Why do people have to be assholes, grow up.

You cut right above the top node.


----------



## ninjagaiden (Jun 18, 2010)

silasx said:


> rofl howd you do that, you have no idea how many times ive wanted to tell people to go fucking google it


right here noob


http://tinyurl.com/632hcv


----------



## W1z Khalifa (Jun 18, 2010)

ninjagaiden said:


> right here noob
> 
> 
> http://tinyurl.com/632hcv


Pretty much owned him.


----------



## ninjagaiden (Jun 19, 2010)

W1z Khalifa said:


> Pretty much owned him.


hahaha, im a member of a lot forums and that response is pretty generic. I know what its like to see first timers asking questions that have probably been answered - but it can be a bit tough sometimes wading through all the info.

Thanks everyone regardless. lets all smoke a fatty now


----------



## Fisherman Pete (Jun 19, 2010)

W1z Khalifa said:


> Why do people have to be assholes, grow up.
> 
> You cut right above the top node.


you cut wherever you please..


----------



## Brick Top (Jun 19, 2010)

If you want to do it the best you can go here and follow the bouncing ball.
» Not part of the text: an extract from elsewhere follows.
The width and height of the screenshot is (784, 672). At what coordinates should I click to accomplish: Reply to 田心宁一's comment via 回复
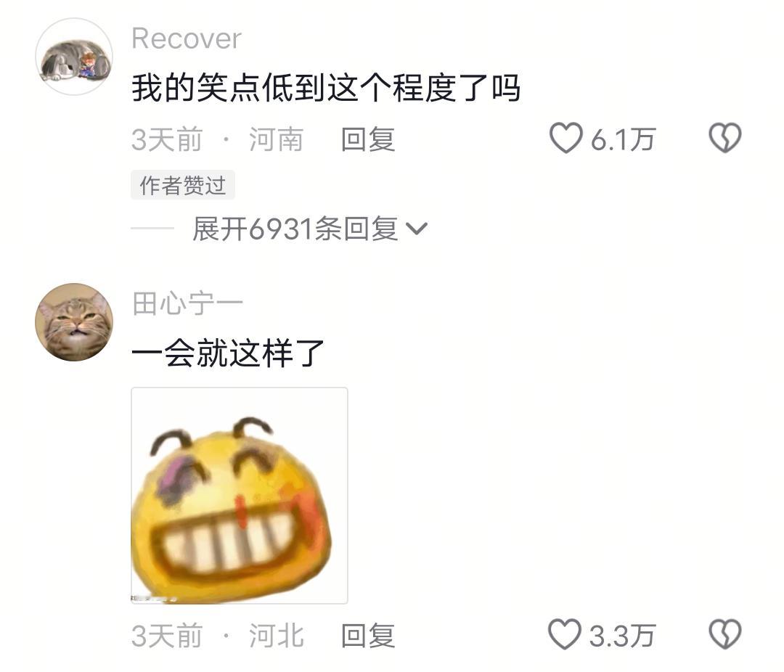pos(368,636)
https://www.rollitup.org/advanced-marijuana-cultivation/151706-uncle-bens-topping-technique-get.html


----------



## sonar (Jun 19, 2010)

Man, for a pot forum you'd think people would be a little nicer to one another. Yeah, it does get kind of old seeing the same questions getting posted over and over everyday, but sometimes people aren't computer savy or know how the forum works yet or know about the stickies. Just remember guys, we were all noobs at one point.


----------



## potpimp (Jun 20, 2010)

Why do people have to be morons? Top it 1/2" above the second node. You only count the true leaves.


----------



## Cransi (Jun 22, 2010)

potpimp said:


> Why do people have to be morons? Top it 1/2" above the second node. You only count the true leaves.


 *Why do people have to be morons?*

I myself prefer to get enough growth on top to clone the topping, I even wait a bit to get at least 5-7 fan fingers for the clone to start with. To me it would seem the more surface area the leaves have to capture lumens then it would grow just a bit faster an maybe even have bigger/more potent buds... one can hope.


----------



## SnOoPXIV (Jun 22, 2010)

ninjagaiden said:


> Hey all,
> 
> i was wondering, when topping a plant, do you cut above the top most node, or right below the top most node? Or neither perhaps?
> 
> Thanks


Not to be a asshole but THERE IS A FUKIN PIC OF WHERE YOU SHOULD CUT IT IN UNCLE BENS FORUM perfection takes practice you ho


----------



## buraka415 (Jul 2, 2010)

@Brick. Amen. That post of UB is also only, what, the HIGHEST viewed thread in this department (A.M.C.)


----------